At NASA, researchers will not be allowed to continue their work but operations staff will maintain and protect essential equipment and tend to astronauts and missions without disruption. One exception is NASA's Stratospheric Observatory for Infrared Astronomy (SOFIA), which flies at high altitude to access parts of the infrared spectrum not easily observed from the ground. SOFIA currently has at least one flight scheduled for next week out of the NASA Dryden Aircraft Operations Facility in Palmdale, Calif. A shutdown would cancel that flight, a NASA spokeswoman said, with no subsequent flights scheduled until the summer.
Other agencies may have less to fear from a brief shutdown. The Department of Energy has funds to maintain normal operations for a few days at least, and would not immediately furlough employees at the beginning of next week, according to an e-mail from Secretary of Energy Steven Chu to employees. Unlike most other federal agencies, the Department has access to funds that remain available until expended, Chu wrote. "This would allow us to continue operating for a limited time."
The Department of Energy's Fermilab in Batavia, Ill., for example, could continue operations for four weeks, according to lab director Pier Oddone. "From the financial point of view, for the government shutdown to affect us directly, it would have to be a long shutdown." But in the event that it lasted longer than a month, virtually no projects would continue, he says.
Many scientists are worried more about the long-term effects of being caught in Congress's partisan crossfire.
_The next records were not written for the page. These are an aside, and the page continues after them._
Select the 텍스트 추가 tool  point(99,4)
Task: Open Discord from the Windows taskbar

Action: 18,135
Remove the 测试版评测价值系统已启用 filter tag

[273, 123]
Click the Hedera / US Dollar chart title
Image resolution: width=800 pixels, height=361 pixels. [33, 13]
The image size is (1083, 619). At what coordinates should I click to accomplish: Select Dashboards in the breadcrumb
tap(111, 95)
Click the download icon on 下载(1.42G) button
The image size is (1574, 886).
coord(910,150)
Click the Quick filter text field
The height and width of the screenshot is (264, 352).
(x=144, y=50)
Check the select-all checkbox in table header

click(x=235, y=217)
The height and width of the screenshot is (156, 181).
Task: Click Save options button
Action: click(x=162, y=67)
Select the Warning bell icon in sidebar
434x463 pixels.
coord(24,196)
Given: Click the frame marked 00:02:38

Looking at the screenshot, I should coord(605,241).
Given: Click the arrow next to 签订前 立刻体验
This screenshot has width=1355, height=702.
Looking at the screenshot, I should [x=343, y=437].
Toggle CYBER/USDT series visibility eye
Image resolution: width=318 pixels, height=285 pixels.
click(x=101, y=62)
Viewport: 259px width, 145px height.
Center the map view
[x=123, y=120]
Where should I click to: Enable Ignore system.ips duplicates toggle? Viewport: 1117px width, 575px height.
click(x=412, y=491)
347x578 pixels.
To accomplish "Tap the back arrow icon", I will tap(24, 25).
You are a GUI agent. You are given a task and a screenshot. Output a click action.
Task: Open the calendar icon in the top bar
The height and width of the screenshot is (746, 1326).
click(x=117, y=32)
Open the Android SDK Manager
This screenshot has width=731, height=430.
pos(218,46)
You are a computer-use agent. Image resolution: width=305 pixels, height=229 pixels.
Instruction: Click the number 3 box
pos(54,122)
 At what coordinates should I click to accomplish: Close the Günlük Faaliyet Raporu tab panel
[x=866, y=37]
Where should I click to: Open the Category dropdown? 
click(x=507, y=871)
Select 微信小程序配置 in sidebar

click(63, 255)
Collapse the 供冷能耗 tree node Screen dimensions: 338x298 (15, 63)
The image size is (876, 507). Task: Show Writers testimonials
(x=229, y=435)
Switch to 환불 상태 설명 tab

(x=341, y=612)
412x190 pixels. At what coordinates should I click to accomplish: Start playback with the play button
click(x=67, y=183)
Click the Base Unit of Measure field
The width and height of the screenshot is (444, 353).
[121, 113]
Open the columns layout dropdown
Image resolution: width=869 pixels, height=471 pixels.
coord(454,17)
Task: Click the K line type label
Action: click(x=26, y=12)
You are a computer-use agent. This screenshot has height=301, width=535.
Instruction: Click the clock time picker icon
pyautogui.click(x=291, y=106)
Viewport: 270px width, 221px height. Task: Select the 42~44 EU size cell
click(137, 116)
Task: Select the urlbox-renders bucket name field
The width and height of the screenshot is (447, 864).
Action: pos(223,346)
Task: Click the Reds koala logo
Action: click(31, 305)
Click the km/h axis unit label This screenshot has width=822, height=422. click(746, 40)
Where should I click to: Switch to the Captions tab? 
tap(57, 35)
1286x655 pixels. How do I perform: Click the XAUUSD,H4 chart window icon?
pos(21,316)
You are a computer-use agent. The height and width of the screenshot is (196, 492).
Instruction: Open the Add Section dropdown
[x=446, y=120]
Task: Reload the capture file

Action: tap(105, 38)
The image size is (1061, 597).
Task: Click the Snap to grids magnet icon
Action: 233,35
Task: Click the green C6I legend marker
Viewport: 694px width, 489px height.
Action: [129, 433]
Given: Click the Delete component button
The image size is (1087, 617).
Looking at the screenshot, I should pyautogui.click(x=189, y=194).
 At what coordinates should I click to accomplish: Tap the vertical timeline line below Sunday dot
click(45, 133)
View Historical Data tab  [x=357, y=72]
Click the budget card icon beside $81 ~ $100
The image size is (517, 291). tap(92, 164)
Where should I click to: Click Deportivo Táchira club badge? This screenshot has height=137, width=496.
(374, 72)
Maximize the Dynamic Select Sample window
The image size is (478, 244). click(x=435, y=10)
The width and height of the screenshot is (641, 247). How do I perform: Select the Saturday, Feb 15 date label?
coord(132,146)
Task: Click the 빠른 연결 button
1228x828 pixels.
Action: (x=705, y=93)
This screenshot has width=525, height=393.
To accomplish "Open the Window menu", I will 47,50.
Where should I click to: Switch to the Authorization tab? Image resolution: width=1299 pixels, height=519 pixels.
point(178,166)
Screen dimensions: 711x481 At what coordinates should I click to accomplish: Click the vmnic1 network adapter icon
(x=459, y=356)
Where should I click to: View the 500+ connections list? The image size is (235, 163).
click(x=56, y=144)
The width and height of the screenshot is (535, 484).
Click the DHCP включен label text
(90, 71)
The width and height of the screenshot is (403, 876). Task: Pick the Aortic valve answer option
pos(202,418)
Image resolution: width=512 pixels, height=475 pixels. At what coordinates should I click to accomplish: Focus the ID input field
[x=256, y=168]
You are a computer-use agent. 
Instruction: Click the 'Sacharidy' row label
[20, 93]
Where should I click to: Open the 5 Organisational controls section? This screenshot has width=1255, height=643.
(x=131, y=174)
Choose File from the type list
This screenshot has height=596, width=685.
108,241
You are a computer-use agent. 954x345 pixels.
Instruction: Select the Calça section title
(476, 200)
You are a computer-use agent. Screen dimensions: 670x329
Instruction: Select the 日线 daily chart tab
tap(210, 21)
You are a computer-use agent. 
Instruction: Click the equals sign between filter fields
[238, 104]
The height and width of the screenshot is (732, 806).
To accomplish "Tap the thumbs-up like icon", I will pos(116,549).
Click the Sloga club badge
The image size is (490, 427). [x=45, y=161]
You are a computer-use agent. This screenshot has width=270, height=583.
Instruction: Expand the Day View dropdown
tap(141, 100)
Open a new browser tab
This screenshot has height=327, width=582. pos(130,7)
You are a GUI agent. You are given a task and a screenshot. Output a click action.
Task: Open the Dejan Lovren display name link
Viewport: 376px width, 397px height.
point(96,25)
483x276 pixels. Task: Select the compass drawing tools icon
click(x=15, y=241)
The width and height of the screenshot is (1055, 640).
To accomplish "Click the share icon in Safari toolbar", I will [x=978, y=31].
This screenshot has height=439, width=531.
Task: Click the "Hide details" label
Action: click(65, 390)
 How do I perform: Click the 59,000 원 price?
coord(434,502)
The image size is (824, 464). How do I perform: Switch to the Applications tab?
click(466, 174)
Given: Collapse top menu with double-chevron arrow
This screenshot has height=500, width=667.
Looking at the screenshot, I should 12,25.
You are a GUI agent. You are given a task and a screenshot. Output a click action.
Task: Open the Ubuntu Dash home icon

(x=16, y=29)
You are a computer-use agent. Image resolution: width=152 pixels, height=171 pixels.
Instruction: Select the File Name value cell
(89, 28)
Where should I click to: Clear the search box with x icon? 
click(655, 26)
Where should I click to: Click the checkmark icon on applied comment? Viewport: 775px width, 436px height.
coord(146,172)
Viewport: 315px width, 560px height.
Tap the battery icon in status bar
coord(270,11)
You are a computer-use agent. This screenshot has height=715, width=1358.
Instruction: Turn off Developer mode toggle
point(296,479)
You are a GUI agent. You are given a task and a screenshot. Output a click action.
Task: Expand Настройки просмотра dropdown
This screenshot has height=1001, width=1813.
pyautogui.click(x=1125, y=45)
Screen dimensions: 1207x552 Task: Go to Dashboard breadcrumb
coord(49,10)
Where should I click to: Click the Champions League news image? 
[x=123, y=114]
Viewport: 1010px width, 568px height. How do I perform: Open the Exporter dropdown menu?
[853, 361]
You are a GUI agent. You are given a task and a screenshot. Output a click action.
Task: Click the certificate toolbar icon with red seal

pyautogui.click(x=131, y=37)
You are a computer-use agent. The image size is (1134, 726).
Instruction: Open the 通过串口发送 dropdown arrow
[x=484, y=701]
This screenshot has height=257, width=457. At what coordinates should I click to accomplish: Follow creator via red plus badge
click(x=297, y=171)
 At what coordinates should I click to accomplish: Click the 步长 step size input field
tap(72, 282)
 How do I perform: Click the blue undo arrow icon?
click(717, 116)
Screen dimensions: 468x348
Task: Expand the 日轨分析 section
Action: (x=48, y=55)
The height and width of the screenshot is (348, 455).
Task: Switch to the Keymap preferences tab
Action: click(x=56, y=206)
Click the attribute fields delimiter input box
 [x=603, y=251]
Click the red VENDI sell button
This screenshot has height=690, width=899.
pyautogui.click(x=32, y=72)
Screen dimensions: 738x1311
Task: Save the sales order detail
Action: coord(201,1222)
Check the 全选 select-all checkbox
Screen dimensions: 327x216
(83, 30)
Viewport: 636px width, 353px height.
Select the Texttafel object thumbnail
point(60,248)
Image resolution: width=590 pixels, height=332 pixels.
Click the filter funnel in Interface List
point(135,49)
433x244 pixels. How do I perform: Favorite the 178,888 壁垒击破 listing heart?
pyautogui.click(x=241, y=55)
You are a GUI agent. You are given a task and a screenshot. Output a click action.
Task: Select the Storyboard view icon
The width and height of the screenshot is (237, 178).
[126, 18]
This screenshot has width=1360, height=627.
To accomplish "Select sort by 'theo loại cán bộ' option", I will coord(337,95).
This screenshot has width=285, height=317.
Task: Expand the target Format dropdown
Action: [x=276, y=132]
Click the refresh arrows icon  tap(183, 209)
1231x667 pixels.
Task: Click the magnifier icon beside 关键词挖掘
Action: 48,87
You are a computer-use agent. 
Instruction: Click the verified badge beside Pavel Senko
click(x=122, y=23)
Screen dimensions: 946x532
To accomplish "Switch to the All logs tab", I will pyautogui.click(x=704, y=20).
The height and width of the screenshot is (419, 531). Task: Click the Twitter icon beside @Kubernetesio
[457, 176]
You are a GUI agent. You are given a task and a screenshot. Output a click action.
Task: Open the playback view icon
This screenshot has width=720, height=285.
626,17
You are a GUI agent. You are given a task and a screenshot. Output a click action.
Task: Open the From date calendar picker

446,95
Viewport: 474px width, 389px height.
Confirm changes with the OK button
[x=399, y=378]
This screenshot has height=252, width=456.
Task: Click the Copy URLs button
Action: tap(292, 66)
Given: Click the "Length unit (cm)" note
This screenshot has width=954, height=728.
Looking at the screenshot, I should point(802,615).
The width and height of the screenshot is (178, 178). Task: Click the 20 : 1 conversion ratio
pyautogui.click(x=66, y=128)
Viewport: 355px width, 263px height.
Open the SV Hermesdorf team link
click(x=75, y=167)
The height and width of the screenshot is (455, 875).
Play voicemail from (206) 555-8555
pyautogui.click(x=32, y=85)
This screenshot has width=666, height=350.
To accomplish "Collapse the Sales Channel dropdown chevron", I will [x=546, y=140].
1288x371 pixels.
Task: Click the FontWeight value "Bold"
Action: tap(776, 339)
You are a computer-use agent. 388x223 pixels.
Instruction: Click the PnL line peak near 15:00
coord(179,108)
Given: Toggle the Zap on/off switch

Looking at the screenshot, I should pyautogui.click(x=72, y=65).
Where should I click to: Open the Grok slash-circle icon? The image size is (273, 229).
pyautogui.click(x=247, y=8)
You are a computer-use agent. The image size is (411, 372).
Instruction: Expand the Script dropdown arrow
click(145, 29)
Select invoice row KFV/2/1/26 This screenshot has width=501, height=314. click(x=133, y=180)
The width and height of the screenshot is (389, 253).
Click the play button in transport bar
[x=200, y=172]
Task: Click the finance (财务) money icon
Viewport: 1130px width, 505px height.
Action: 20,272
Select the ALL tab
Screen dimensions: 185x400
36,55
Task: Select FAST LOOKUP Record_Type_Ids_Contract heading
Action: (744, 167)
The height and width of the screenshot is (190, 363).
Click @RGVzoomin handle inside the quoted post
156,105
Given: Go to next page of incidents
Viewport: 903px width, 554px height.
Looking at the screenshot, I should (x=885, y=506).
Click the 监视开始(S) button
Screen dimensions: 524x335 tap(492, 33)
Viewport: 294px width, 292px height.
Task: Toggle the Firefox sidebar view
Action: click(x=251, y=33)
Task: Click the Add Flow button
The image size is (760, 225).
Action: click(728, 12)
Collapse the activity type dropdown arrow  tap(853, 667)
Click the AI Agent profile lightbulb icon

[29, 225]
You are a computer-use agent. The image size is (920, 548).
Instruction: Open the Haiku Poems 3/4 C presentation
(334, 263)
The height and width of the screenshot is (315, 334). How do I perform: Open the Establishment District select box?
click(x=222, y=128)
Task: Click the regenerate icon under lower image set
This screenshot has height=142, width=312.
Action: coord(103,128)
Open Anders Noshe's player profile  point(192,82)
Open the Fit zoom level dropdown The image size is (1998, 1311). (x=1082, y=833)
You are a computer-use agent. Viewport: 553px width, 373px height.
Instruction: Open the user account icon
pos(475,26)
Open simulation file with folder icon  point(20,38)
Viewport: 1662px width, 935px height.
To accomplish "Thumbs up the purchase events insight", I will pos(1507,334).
Uncertainty of funding and tight budgets are discouraging some young scientists from pursuing a research career, says Wolf Frommer, a biologist who studies transport in plants at the Carnegie Institution for Science at Stanford in California. "This is affecting science in America in a very dramatic way which most people aren't aware of."
Others say that the funding debate is hurting science's long-term planning process.
"Going from week to week or month to month is not a way to run a research program," says Howard Garrison, director of the Office of Public Affairs for the Federation of American Societies for Experimental Biology (FASEB) in Bethesda, Md. "The real effect is we've lost the dialogue on how to chart our course for long-term investment, and that is likely to have long-term repercussions."
Even if the imminent shutdown is averted, policy experts and politicians warn that the ongoing budget clash between the White House and Republicans in the House of Representatives will certainly have an effect on science funding in the current year, and possibly a far greater one in the following, 2012 fiscal year. At present, a series of continuing resolutions has kept government spending flat-lined at 2010 budget levels. However, President Barack Obama and Democrats, who hold a majority in the Senate, have already agreed to a budget deal that is least $33 billion below that line, which Republicans have rejected. Any agreement that emerges from eleventh-hour negotiations may involve still further reductions.
At a briefing on Capitol Hill today, organized by the American Association for the Advancement of Science, Democratic Rep. Rush Holt of New Jersey told participants that "there will be a change" in the way government business proceeds following the current impasse. "Further deep cuts" to the budget are not in doubt, he added.